* [Text]
The changes, which go into effect May 1, are being slammed by some industry figures, most prominently Obama administration Federal Housing Administration commissioner and former Mortgage Bankers Association CEO David Stevens. In widely circulated comments made to the New York Post, Stevens called the Loan Level Price Adjustment changes “unprecedented” and “a blatant and significant cut of fees for their highest-risk borrowers and a clear increase in much better credit quality buyers.”

The FHFA’s changes include the elimination of up-front fees for creditworthy first-time buyers at or below 100 percent of area median income, or 120 percent in high-cost markets, and hikes to fees on second-home loans, high-balance loans and cash-out refinances. But the biggest and most controversial changes have been the addition of a fee for borrowers with debt-to-income ratios above 40 percent, with lenders arguing that logistical challenges verifying a borrower’s income before a rate gets locked expose them to distrust from their customers. Industry pushback caused this latter fee to be delayed until August.

* [Short problem] Please say whether each statement agrees with the text on mortgage fee changes, giving yes or no and quoting the deciding words: (a) The changes take effect May 1. (b) The fee for borrowers with debt-to-income ratios above 40 percent was pushed back to August. (c) Up-front fees rose for creditworthy first-time buyers at or below 100 percent of area median income. The listing after this point stands apart from the text on mortgage fee changes.

* [Source material]
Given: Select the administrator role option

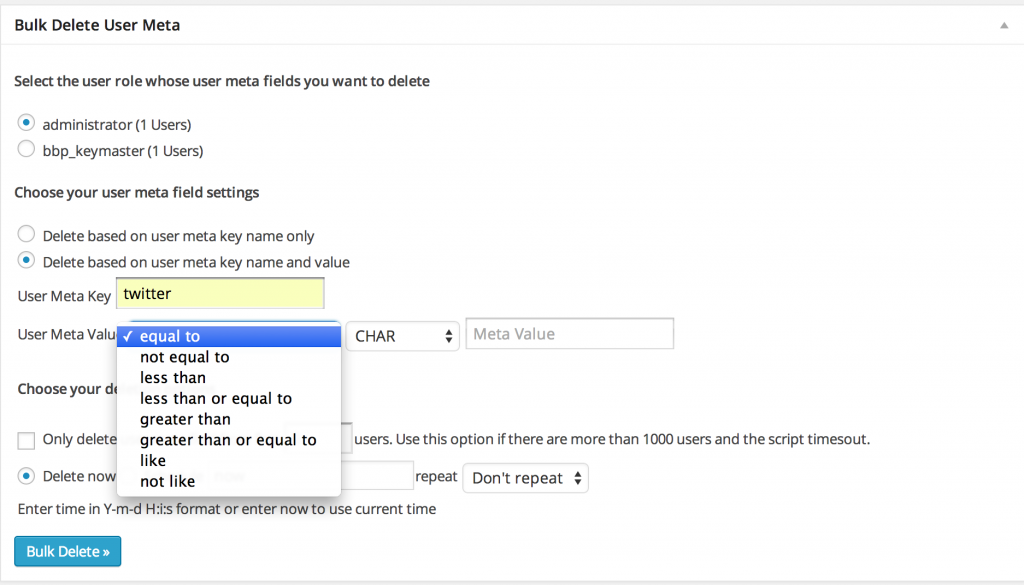Looking at the screenshot, I should pyautogui.click(x=26, y=122).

* [Result of the exercise]
(a) Yes: "The changes, which go into effect May 1"
(b) Yes: "Industry pushback caused this latter fee to be delayed until August."
(c) No: "the elimination of up-front fees for creditworthy first-time buyers at or below 100 percent of area median income"